Communiqué de presse de Sébastien Chenu, Député du Nord, Porte parole du Rassemblement National

Depuis le 1er septembre 2018, les insecticides néonicotinoïdes (NNI) ont été interdits en France pour protéger les abeilles. Les betteraviers s’estiment injustement touchés par cette interdiction, l’insecticide se répandant uniquement sur la betterave, qui ne produit ni fleur ni pollen, et serait donc inoffensif pour les abeilles. Cette interdiction, illustration de l’écologie punitive a entraîné cette filière dans une situation alarmante. A cause de cet arrêt brutal, décision politique et non scientifique, les betteraviers doivent appliquer d’autres insecticides, pas plus écologiques et entraînant un surcoût de la protection phytosanitaire. Ce recul technique, économique, social et environnemental impacte cette culture, victime de maladies à cause d’insectes ravageurs, mais aussi les planteurs (perte de rendement) et tous les emplois qui en découlent.

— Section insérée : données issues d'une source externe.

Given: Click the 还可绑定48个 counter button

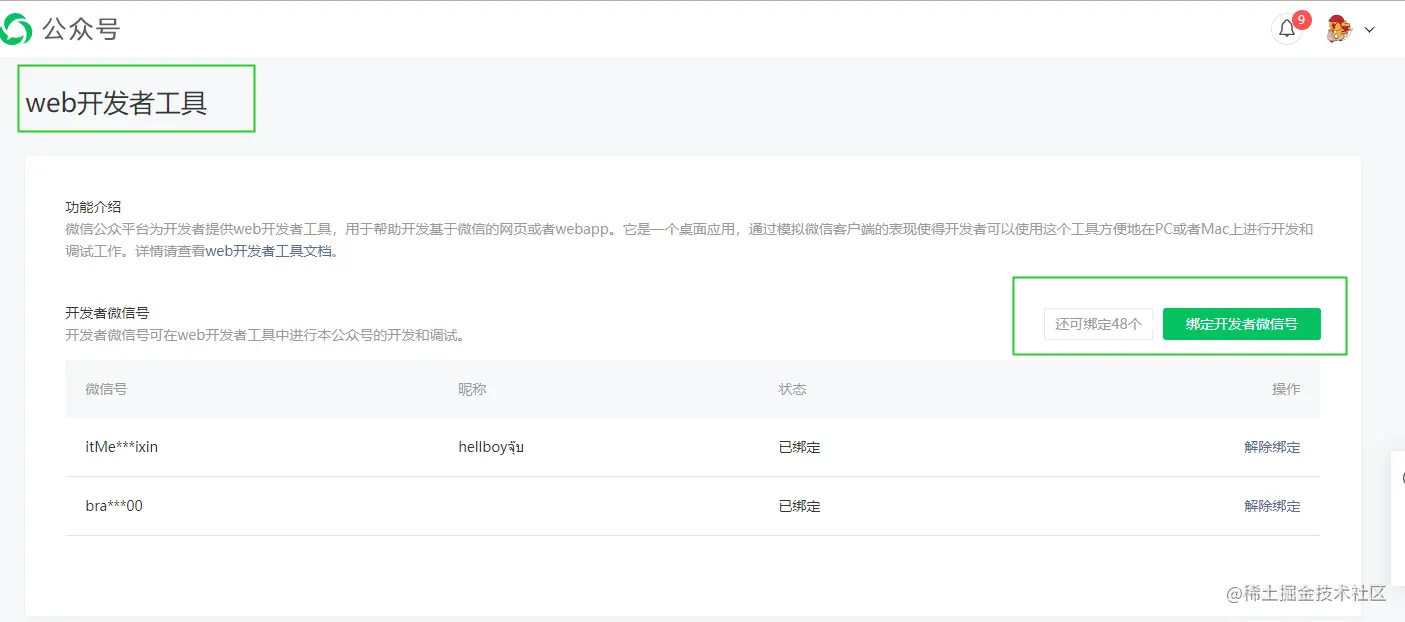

Aujourd’hui, alors qu’aucune solution viable n’a pu être trouvée, douze pays européens ont obtenu une dérogation. Ne pas soutenir ce secteur, ce serait mettre en péril une production de qualité, et nous priverait d’importants débouchés tels que l’éthanol utilisé dans l’énergie verte des carburants. Les betteraviers sont des professionnels responsables, sensibles à la préservation de l’environnement et pleinement engagés à lutter contre le dérèglement climatique, mais il leur faut un délai pour que la recherche apporte des solutions concrètes et pertinentes.